Configures the primary uplink port to use a preferred medium.
port_list | Specifies the port number. On a stand-alone switch, this value is just the port number, and on a SummitStack, this value is the slot and port number. |
copper | Specifies that the port should always use the 10/100/1000 BASE-T connection whenever a link is established even when a fiber link is also present. |
fiber | Specifies that the port should always use the 1 gigabit Ethernet fiber connection whenever a link is established even when a copper link is also present. |
force | Disables automatic failover. If the specified preferred medium is not present, the link does not come up even if the secondary medium is present. |
The default is fiber.
You specify either copper or fiber for the specified port. The switch evaluates the copper energy and the fiber signal at the time these ports come online. If both are present, the configured preferred medium is chosen; however, if only one is present, the switch brings up that medium and uses this medium the next time the switch is rebooted. When a failure occurs and the uplinks are swapped, the switch continues to keep that uplink assignment until another failure occurs or until the assignment is changed using the CLI.

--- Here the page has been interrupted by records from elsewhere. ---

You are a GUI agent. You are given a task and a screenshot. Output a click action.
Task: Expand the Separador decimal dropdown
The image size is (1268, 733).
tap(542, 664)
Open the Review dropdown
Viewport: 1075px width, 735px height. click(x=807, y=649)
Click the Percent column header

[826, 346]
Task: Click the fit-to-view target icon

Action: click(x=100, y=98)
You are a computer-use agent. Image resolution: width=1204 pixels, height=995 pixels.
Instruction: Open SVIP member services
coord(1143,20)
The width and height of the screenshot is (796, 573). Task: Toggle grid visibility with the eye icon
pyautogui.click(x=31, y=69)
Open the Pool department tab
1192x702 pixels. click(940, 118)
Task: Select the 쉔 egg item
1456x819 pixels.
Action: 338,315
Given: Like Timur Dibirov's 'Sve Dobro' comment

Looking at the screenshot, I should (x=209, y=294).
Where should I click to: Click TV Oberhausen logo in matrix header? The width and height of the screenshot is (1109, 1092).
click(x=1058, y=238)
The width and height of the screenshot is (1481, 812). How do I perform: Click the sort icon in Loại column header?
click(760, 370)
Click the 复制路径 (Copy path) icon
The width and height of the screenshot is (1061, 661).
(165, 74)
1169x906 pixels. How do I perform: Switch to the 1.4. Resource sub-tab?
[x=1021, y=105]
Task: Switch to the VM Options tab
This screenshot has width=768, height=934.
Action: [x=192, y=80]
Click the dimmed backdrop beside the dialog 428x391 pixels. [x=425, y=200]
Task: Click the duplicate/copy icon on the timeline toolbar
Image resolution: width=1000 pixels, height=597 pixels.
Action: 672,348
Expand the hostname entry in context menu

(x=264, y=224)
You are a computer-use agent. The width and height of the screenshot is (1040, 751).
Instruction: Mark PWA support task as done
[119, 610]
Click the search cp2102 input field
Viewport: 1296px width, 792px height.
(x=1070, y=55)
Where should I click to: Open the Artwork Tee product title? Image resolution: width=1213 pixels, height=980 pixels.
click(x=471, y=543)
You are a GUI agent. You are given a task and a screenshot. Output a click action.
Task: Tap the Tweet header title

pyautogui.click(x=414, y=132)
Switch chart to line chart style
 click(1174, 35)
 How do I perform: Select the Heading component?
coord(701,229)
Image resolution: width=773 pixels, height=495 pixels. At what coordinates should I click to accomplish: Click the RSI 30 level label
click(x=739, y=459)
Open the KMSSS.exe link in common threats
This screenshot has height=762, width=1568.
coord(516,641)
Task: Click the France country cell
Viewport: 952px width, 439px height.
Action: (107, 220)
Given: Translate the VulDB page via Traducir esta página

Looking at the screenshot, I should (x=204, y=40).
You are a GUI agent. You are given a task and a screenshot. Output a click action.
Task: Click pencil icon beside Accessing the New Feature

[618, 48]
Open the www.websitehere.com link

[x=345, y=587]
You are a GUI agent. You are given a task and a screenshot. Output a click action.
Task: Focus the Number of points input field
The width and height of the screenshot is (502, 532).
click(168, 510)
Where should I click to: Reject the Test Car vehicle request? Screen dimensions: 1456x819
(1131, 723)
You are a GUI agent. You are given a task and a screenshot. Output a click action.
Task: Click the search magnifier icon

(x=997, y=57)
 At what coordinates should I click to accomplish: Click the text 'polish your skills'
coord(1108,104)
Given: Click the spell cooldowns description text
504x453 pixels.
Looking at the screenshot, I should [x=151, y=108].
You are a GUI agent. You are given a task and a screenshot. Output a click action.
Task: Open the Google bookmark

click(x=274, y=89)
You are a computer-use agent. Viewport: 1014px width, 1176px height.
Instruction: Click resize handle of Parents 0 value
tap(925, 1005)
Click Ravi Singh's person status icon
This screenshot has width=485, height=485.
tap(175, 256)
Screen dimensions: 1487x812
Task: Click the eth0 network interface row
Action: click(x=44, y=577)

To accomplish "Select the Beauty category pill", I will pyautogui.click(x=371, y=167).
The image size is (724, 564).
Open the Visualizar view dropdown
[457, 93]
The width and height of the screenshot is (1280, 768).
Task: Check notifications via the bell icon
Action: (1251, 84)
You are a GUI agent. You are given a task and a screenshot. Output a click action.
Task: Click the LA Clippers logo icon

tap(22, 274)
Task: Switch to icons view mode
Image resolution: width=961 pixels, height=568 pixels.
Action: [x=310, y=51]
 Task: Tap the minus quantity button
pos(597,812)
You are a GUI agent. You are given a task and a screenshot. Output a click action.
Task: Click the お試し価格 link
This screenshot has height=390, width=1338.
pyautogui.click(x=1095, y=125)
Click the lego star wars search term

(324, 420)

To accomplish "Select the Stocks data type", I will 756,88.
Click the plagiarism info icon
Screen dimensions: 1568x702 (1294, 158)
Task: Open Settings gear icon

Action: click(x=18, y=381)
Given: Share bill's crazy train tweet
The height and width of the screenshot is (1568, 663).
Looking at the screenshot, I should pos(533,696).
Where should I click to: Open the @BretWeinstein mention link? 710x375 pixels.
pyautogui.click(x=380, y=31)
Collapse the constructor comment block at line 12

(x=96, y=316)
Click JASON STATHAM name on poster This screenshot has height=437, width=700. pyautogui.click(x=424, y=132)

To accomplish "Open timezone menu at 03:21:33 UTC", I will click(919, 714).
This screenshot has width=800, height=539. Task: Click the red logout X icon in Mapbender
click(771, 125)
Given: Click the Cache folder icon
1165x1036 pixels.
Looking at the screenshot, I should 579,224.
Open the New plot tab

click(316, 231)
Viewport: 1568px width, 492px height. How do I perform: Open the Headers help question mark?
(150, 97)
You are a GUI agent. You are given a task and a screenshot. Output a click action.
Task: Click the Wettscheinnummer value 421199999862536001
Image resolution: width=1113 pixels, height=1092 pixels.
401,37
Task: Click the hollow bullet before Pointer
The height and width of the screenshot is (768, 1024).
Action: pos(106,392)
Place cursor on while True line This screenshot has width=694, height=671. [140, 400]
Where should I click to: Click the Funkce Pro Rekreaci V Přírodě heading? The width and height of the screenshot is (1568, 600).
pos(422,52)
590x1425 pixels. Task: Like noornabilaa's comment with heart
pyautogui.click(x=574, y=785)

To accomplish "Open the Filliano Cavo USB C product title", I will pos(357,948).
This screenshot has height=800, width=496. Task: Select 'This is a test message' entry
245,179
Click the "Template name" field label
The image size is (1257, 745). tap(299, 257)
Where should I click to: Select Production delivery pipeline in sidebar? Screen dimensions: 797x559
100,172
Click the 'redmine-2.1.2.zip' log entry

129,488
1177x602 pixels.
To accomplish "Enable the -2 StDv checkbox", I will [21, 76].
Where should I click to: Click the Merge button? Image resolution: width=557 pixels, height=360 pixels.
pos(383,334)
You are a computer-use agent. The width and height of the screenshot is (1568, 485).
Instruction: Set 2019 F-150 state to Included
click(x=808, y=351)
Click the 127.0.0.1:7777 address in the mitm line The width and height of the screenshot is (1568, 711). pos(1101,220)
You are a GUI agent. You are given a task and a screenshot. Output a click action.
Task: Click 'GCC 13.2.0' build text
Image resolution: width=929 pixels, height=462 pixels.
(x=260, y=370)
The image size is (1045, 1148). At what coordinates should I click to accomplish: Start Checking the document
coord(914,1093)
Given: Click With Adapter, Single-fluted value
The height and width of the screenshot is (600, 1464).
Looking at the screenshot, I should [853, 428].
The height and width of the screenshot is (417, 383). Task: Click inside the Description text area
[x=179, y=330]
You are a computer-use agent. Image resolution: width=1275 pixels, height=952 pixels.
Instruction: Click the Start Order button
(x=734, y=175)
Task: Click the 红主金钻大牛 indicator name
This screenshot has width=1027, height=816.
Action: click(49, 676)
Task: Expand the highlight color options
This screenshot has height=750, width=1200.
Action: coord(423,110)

If you use the force option, it disables automatic failover. If you force the preferred-medium to fiber and the fiber link goes away, the copper link is not used, even if available.
To display the preferred medium, use the show port information detail command (you must use the detail variable to display the preferred medium).
It is not recommended to use SFP in a 10G fiber combination port while designating copper forceas the preferred medium. Link does not come up if SFP is used.
Note
Running this command on the combination ports of the Summit X460-G2 or the ExtremeSwitching X440-G2 series switches flaps the active link once.The following example establishes copper port 4 as the primary uplink on the Summit series switch and fiber port 4 as the redundant uplink port:
configure ports 4 preferred-medium copper
Copper port 4 becomes the primary uplink until a failure occurs on that link. At that time, fiber port 4 becomes the primary uplink and copper port 4 becomes the redundant port. This assignment stays in place until the next failure.
This command was first available in ExtremeXOS 11.2.